On the heels of a National Transportation Safety Board (NTSB) report that found that Washington Metro “has failed to learn safety lessons” from previous accidents, Metro general manager Paul Wiedefeld will announce a plan today that promises to disrupt service for months in an effort to get the lines safely running again. While ordinary maintenance can take place during the few hours the system isn’t running every night, Wiedefeld says past officials have let the system decline so much that individual rail lines will have to be taken off line for days or weeks at a time to get them back into shape.


The Washington Post blames the problems on “generations of executives and government-appointed Metro board members, along with Washington-area politicians who ultimately dictated Metro’s spending.” That’s partially true, but there are really two problems with Metro, and different parties are to blame for each.


First is the problem with deferred maintenance. The Metro board recognized that maintenance costs would have to increase as long ago as 2002, when they developed a plan to spend $10 billion to $12 billion rehabilitating the system. This plan was ignored by the “Washington-area politicians who ultimately dictated Metro’s spending” and who decided to fund the Silver and Purple lines instead of repairing what they already had.


Second is the problem with the agency’s safety culture, or lack of one. According to the NTSB report, in violation of its own procedures, Metro used loaded passenger trains to search for the sources of smoke in the tunnels. Metro at first denied doing so, then said it wouldn’t do it any more. But Metro’s past actions sent a signal to employees that passenger safety isn’t important.

The safety problem can be blamed on the executives and board. So it’s no surprise that Secretary of Transportation Anthony Foxx has replaced three board members with people who, he hopes, will place a higher priority on safety than the board members he fired.


Transit unions, meanwhile, deny that they are responsible for any of the problems. Yet demands for high pay, sorting of employees into different categories that sometimes rival one another, and other union-led practices probably contributed to both the safety problems and the funding shortages. Four track workers were killed by trains in 2005 and another in 2009, suggesting that train operators were careless with the lives of fellow employees, which probably discouraged track workers from effectively doing their jobs.
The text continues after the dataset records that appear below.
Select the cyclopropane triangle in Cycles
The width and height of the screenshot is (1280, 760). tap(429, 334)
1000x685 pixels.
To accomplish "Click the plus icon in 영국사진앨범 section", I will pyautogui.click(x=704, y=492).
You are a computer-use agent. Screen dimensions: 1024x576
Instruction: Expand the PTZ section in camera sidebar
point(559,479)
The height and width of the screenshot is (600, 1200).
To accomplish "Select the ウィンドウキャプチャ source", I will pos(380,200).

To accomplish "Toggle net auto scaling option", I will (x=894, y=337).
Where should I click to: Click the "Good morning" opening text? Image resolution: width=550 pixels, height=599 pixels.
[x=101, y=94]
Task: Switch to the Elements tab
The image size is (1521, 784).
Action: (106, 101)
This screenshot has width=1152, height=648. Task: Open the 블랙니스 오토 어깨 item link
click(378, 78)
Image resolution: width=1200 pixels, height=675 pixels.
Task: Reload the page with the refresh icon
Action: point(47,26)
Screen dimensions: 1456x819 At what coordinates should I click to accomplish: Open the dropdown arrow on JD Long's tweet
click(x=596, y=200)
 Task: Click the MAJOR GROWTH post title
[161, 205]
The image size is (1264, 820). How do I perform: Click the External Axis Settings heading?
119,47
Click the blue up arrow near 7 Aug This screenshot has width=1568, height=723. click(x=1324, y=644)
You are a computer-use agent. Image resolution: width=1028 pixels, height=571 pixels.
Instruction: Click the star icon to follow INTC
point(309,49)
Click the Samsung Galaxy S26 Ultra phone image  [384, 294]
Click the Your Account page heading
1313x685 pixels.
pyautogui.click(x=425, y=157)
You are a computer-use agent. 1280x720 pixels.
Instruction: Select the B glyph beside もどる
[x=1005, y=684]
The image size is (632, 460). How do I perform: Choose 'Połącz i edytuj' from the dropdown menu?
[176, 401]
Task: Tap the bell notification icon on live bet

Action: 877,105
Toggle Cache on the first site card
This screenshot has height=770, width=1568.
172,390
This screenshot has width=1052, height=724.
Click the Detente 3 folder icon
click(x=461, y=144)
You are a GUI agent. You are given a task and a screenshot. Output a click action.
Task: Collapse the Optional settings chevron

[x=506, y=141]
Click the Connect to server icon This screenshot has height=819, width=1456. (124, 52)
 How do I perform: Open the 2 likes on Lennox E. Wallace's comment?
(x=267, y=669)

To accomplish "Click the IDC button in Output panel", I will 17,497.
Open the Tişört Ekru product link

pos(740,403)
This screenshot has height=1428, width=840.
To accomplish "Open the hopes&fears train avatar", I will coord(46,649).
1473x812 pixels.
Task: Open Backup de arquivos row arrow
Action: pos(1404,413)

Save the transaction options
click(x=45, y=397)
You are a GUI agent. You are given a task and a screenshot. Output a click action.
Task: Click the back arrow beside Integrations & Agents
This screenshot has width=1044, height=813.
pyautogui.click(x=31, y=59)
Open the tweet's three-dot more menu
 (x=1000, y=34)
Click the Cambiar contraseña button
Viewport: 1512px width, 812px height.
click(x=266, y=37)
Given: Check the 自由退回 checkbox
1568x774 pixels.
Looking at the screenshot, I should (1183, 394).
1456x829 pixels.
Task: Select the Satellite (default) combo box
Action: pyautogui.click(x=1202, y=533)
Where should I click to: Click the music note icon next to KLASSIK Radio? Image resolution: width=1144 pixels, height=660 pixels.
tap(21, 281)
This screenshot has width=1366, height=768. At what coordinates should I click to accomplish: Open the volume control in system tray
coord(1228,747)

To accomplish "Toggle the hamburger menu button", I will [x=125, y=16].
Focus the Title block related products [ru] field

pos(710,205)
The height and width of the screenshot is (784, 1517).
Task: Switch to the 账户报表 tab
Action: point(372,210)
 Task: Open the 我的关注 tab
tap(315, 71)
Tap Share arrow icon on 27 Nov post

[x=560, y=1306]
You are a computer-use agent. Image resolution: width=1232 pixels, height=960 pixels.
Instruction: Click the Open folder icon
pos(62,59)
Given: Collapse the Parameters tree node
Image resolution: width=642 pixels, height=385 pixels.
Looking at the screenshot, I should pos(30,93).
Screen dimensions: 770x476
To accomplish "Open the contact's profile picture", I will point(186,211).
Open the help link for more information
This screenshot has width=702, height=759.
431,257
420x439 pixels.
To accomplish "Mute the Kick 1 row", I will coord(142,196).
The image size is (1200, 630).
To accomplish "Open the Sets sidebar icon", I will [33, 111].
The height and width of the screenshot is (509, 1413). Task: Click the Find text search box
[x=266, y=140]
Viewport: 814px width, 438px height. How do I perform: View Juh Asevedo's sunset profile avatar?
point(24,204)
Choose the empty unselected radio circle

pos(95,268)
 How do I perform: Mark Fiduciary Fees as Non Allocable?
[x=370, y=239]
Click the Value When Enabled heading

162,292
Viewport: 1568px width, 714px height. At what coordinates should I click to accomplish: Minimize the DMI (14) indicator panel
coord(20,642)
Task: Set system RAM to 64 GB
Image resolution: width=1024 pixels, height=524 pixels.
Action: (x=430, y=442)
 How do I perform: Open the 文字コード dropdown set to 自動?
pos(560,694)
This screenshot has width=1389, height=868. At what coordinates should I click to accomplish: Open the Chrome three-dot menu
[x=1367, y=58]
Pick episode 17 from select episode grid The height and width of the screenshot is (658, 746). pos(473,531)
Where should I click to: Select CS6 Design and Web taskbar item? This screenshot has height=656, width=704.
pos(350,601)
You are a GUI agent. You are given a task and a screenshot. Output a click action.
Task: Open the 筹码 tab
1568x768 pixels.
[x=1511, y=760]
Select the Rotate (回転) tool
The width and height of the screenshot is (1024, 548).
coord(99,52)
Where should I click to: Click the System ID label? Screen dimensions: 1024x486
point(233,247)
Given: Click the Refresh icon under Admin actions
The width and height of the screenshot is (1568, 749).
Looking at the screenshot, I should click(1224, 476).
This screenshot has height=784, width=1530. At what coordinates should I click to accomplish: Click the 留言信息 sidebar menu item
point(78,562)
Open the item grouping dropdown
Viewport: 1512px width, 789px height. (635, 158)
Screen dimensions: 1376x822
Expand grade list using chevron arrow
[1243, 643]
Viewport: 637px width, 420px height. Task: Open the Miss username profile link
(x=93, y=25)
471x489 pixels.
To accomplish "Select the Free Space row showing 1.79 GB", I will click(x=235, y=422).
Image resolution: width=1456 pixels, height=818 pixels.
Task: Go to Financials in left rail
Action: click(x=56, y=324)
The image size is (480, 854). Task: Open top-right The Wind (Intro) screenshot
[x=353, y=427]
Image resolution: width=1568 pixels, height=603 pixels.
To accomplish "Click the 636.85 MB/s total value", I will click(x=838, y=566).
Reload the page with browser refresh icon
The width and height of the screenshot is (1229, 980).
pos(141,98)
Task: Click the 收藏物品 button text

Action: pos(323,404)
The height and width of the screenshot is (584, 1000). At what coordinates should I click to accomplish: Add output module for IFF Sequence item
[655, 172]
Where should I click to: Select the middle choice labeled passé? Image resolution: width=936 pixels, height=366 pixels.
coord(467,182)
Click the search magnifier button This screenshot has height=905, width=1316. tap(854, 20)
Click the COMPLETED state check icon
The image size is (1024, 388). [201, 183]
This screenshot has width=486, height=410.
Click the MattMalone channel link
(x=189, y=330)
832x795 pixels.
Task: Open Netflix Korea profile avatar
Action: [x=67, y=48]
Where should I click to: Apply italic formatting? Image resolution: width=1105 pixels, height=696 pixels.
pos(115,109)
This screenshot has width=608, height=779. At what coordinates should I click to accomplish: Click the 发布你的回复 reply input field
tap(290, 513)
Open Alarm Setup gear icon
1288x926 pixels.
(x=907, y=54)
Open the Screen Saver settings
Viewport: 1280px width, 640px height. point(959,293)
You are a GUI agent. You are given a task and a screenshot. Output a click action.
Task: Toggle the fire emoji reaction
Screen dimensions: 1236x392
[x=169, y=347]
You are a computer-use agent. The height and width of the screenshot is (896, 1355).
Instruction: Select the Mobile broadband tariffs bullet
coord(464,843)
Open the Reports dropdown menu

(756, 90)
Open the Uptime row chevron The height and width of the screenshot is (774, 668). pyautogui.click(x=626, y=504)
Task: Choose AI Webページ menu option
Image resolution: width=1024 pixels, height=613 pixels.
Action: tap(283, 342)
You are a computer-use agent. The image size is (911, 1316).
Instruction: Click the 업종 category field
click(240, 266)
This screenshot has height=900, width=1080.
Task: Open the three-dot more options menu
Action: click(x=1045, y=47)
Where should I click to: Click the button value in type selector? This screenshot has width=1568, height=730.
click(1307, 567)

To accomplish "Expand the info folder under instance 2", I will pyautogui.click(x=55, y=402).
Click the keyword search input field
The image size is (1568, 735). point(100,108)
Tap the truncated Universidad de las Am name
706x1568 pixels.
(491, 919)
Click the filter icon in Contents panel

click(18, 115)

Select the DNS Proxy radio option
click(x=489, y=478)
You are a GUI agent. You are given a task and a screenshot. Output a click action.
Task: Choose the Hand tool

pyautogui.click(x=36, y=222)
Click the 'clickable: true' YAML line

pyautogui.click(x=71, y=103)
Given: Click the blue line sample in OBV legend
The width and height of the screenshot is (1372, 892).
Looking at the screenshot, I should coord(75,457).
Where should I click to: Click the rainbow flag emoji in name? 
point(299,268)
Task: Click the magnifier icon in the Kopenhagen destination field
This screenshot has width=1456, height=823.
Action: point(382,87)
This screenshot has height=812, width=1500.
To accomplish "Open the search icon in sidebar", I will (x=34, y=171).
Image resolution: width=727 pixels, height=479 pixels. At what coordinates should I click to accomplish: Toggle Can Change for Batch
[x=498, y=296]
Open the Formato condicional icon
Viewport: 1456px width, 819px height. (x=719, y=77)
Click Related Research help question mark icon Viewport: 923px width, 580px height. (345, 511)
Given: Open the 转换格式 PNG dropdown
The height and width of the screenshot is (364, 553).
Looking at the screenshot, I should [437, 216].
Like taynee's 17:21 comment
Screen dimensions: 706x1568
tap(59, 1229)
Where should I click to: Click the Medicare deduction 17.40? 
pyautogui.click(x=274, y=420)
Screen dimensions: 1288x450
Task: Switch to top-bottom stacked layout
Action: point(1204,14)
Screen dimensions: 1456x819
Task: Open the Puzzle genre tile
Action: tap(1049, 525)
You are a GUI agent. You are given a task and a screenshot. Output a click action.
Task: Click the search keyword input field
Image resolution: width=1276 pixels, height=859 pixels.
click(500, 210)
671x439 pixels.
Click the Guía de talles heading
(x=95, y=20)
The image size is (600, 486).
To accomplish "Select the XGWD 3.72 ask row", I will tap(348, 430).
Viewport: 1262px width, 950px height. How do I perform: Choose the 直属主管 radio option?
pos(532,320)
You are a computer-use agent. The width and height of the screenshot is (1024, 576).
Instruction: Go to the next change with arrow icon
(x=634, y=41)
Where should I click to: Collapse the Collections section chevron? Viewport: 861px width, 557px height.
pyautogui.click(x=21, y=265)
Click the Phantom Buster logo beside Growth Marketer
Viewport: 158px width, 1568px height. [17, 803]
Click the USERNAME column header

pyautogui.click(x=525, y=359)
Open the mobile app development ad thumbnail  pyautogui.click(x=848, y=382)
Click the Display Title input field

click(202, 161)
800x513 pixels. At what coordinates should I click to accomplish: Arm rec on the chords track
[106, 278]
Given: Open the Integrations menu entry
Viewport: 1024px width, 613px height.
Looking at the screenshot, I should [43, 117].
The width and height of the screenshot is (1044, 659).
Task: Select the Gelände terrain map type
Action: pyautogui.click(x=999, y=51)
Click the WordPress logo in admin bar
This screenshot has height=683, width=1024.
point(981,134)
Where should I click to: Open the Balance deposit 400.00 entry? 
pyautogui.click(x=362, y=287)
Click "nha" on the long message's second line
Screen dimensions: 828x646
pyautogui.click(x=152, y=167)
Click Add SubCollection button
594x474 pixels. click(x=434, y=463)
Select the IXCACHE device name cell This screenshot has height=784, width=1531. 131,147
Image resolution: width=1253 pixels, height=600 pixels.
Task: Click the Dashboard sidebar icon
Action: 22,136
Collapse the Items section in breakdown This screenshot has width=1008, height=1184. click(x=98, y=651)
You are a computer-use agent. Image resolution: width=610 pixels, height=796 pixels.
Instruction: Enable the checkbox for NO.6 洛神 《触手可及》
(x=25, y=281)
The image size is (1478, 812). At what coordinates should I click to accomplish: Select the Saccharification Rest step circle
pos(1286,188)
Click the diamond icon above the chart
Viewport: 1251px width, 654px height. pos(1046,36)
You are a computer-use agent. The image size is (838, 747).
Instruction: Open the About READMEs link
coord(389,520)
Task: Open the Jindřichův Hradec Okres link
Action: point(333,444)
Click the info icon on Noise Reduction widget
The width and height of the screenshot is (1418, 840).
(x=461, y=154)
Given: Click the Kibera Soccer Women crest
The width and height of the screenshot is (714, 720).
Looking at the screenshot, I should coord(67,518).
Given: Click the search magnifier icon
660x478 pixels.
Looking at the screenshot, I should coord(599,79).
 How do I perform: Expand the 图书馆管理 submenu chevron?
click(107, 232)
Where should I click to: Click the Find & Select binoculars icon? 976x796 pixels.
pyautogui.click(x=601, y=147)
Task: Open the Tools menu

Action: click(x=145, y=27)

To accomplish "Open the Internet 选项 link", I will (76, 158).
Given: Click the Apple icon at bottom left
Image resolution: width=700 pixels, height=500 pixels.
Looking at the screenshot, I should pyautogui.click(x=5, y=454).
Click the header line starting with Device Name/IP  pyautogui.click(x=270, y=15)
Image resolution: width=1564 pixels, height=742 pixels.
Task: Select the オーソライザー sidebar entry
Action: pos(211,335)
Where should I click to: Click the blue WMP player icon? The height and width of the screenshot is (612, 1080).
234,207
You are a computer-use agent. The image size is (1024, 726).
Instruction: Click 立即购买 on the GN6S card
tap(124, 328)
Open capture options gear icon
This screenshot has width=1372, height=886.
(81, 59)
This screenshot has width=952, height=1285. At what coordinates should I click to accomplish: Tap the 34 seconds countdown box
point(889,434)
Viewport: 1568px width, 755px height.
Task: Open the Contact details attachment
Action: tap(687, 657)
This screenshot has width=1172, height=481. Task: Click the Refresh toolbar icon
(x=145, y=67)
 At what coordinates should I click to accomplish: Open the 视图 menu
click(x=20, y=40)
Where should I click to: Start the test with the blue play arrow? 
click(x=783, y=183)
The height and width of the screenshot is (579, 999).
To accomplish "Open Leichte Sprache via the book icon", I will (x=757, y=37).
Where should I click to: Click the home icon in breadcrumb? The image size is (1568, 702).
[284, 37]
Ultimately, both the safety and maintenance problems can be traced to the fundamental flaws of socialized transportation. Where systems funded out of user fees would build no more than people are willing to pay for, political decisions led Washington and other regions to build hundreds of miles of expensive rail lines they can’t afford to maintain.


Where managers of systems funded out of user fees tend to do a better job at maintenance, political decisions failed to provide Metro with the money it needed to keep trains operating. Where user-fee driven systems learn quickly to motivate their employees to work safely and efficiently, political decisions put people on the Metro board who were more in love with their transit fantasies than the reality of managing more than 10,000 employees.


General manager Wiedefeld may be able to correct some of the maintenance problems by disrupting service over the next year, but it is unlikely that he will have the funds to fix all of them. Even if he had all the money he needed, it will take more than money to create a system that is more responsive to user needs than to contractors, unions, and politicians.